出所後は三上の弟子となり、1961=昭和36年に
『憂国道志会』(のちの「大悲会」)を結成し、会長に就任した。1963=昭和38年7月、河野一郎元自民党幹事長(当時は建設大臣。河野洋平・前衆議院議長の実父)を政治腐敗の元凶として、その私邸に侵入。
家人を家の外に出したうえで、河野邸に火を放ち、懲役12年の実刑判決を受け、千葉刑務所に服役した。
出所から2年後の1977=昭和52年3月には。「ヤルタ・ポツダム体制(第2次世界対戦後のヤルタ協定やポツダム宣言によって形成された、アメリカなどを中心とする戦勝国主導の政治体制)」の打倒を訴え日本経済団体連合会(日本経団連)本部を襲撃。

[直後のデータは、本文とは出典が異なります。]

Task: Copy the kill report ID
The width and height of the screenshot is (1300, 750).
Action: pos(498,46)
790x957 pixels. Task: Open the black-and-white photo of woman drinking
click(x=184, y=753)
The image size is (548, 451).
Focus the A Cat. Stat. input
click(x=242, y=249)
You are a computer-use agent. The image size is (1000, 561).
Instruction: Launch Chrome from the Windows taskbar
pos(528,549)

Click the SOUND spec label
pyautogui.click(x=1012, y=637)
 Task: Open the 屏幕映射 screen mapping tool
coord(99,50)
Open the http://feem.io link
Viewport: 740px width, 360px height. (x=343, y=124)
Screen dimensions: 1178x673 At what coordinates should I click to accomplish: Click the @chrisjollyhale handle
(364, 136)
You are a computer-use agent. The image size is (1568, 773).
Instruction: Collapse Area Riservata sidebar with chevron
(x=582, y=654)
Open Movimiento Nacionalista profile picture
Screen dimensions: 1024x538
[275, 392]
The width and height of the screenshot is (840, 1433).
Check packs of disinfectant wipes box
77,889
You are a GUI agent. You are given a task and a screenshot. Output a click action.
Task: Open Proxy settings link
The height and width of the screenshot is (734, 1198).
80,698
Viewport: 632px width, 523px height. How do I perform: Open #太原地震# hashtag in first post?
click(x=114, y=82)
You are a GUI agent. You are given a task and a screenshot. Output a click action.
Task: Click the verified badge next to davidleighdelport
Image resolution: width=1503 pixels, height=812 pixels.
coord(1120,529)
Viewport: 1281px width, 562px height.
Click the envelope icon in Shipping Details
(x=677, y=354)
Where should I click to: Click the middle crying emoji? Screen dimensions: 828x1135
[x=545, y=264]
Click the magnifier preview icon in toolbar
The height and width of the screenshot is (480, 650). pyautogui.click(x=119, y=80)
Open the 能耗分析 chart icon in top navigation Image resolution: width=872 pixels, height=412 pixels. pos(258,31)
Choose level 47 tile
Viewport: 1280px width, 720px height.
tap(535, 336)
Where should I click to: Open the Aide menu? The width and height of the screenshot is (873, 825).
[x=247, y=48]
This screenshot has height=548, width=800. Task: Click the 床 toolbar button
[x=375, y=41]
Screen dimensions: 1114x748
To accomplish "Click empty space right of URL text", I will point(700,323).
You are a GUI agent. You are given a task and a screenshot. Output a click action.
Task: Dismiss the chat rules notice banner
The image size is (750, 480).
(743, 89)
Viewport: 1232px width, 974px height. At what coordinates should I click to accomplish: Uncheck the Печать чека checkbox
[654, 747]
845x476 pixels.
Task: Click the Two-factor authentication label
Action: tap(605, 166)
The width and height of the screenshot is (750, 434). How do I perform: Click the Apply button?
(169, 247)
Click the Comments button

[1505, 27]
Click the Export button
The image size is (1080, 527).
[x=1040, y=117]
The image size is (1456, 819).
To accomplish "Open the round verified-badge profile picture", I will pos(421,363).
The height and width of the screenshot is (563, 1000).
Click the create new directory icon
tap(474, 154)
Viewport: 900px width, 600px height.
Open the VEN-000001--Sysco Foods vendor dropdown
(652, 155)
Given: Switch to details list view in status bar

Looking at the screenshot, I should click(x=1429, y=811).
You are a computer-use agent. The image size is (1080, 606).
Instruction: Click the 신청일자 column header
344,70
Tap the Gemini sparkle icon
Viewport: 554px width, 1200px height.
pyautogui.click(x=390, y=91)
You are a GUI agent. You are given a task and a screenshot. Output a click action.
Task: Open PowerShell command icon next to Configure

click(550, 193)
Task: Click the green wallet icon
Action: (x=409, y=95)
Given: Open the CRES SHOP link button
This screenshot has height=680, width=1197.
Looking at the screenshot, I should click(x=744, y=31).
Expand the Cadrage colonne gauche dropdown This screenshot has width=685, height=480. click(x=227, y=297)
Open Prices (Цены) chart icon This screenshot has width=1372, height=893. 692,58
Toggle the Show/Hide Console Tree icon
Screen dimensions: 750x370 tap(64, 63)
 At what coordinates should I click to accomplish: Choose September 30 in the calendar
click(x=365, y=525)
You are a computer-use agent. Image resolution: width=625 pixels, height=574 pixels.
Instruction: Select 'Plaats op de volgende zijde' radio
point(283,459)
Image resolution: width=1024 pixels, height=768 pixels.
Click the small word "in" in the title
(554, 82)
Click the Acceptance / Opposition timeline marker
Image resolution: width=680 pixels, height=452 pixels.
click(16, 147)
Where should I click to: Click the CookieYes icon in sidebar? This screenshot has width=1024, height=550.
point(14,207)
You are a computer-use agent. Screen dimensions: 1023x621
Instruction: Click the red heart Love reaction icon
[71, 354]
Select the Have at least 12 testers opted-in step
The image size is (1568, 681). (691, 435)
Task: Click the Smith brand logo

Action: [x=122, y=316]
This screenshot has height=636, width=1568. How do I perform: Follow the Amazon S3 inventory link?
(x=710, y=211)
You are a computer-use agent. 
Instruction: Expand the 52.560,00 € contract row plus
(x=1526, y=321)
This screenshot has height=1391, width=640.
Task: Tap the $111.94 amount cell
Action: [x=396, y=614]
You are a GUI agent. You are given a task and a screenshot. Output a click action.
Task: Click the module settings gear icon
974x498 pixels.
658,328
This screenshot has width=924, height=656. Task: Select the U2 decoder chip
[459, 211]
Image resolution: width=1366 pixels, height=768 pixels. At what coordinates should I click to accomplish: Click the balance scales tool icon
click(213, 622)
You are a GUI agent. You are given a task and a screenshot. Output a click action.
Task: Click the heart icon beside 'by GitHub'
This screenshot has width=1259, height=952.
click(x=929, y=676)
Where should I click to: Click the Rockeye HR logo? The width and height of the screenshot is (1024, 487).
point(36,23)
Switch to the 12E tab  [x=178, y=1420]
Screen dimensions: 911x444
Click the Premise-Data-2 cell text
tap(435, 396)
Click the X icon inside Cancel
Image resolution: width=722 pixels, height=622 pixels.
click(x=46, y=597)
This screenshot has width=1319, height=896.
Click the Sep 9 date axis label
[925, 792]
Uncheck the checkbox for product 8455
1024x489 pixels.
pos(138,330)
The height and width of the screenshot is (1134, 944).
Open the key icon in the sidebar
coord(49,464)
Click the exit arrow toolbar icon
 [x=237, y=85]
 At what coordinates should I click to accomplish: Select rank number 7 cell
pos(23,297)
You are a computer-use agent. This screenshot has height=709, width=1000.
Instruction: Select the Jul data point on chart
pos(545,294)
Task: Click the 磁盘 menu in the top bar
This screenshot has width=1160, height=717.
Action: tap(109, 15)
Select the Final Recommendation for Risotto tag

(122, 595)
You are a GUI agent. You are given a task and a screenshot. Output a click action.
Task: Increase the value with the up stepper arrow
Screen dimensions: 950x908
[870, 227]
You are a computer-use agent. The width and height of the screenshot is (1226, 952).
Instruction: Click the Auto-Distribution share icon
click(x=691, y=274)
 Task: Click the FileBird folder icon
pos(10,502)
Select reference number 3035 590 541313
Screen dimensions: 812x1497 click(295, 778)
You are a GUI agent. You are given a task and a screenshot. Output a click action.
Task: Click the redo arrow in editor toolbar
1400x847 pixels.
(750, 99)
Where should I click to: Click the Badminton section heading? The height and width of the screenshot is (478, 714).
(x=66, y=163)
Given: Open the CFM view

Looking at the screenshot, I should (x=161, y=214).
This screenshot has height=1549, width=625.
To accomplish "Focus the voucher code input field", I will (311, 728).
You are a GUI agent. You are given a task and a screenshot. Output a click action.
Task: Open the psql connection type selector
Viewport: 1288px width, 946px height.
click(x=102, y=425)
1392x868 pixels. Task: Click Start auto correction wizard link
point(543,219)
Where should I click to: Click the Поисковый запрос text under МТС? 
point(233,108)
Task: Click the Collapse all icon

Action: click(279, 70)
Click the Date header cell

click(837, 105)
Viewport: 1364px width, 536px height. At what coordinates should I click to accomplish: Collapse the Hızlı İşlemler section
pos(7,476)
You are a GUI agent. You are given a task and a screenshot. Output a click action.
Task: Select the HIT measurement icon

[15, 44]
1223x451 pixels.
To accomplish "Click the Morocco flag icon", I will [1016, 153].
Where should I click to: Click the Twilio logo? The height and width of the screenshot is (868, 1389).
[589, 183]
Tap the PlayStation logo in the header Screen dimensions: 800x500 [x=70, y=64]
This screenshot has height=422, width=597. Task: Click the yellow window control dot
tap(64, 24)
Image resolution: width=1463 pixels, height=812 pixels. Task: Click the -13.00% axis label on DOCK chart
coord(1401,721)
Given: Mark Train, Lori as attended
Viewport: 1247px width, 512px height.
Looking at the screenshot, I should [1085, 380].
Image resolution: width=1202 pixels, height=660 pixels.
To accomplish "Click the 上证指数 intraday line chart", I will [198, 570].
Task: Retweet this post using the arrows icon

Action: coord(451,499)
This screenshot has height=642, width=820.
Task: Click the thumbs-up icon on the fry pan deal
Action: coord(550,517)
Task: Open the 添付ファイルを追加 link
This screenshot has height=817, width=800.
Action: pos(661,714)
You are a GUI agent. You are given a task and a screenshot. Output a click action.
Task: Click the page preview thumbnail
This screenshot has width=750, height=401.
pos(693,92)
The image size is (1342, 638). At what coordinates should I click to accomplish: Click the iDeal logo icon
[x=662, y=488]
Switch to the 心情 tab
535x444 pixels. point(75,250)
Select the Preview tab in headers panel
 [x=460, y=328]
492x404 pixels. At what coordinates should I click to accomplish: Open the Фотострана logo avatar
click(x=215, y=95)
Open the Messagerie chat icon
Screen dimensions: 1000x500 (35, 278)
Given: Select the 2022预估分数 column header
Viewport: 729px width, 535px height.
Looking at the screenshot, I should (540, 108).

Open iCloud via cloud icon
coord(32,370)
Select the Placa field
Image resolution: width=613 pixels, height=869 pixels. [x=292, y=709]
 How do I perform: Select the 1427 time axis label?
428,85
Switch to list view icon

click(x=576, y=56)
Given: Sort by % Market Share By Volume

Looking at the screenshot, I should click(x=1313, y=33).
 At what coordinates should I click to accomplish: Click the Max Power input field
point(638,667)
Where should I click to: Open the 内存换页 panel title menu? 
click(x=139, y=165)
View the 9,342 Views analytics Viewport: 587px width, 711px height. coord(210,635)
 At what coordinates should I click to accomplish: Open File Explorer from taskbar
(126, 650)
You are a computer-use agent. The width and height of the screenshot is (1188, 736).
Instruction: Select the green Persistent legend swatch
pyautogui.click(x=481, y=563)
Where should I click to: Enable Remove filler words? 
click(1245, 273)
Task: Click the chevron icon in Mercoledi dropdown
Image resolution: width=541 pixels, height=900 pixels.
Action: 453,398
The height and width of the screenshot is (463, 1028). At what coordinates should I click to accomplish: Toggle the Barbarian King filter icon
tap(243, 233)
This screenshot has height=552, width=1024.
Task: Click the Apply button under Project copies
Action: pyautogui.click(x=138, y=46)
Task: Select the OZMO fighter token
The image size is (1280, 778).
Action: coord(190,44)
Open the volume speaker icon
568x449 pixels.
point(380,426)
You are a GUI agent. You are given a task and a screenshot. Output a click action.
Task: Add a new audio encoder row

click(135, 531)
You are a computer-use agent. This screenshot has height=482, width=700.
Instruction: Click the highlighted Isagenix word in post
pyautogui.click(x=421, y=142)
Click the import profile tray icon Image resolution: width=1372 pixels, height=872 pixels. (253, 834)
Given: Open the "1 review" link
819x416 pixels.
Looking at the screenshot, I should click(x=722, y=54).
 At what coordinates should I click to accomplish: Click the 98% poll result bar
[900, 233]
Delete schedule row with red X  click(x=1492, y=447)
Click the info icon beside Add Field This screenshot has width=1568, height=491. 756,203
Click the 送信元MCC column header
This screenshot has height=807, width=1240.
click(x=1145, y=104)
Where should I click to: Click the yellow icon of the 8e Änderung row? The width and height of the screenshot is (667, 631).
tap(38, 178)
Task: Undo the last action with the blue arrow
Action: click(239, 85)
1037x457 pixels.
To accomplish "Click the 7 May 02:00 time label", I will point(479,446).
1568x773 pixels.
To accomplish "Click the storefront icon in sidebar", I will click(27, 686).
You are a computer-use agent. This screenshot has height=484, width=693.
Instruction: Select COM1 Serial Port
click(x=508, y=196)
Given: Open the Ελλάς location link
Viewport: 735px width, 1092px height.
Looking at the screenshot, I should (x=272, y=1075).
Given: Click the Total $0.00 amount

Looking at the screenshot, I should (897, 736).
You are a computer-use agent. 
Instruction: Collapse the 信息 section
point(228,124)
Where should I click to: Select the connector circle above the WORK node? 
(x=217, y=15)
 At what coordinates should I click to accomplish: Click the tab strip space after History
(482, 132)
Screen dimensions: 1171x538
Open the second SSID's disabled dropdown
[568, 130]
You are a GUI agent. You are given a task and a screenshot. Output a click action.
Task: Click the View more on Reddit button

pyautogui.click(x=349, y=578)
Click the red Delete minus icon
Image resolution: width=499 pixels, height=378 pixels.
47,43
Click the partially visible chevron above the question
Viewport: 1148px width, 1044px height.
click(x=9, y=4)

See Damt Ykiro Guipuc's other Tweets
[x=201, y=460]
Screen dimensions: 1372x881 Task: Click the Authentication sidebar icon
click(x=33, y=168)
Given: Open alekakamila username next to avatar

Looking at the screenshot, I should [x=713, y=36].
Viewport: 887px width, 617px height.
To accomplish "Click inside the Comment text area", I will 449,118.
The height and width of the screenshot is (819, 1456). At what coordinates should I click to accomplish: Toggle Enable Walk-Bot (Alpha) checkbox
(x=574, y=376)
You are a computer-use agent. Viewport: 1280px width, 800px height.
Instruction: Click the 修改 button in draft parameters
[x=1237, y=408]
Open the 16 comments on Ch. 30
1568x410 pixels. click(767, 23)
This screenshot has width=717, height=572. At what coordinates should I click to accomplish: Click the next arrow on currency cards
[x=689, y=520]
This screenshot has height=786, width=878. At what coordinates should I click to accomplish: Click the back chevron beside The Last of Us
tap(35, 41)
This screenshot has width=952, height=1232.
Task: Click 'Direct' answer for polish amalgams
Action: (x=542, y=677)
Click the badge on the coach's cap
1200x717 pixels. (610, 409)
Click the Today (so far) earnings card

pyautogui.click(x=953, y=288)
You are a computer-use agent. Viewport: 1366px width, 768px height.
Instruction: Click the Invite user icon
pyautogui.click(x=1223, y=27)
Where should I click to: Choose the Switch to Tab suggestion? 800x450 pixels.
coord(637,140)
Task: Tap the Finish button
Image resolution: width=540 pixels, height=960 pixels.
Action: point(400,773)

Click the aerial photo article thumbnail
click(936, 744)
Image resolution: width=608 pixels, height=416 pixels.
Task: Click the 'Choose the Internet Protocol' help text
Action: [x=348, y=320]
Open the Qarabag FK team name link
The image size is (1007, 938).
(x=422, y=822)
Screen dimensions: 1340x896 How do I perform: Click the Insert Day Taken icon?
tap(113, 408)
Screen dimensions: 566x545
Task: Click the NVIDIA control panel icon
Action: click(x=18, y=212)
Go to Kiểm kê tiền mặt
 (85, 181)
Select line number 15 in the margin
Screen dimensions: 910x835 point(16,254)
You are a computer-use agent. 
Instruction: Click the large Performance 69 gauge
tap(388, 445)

再び懲役6年の実刑判決を受け、府中刑務所に服役し、計18年の獄中生活を送った。出所後は民族主義派のイデオローグとして活躍したが、1993=平成5年10月、朝日新聞東京本社で自決した。◎
野村さんが府中刑務所から帰ってきて1年後ぐらいかなあ。それも不思議な縁でね、ウチの長男(長兄後藤守孝)と野村さんが刑務所で一緒だったらしいわ。
ウチのあんちゃんが昭和9年生まれで野村さんが昭和10年と似たような歳だったからか、ムショの中でよく碁を打ったそうだ。
それであんちゃんから「ウチの弟もヤクザしてて、山口組にいて、いまこうしている」という話を聞いて俺のことが気になってたらしい。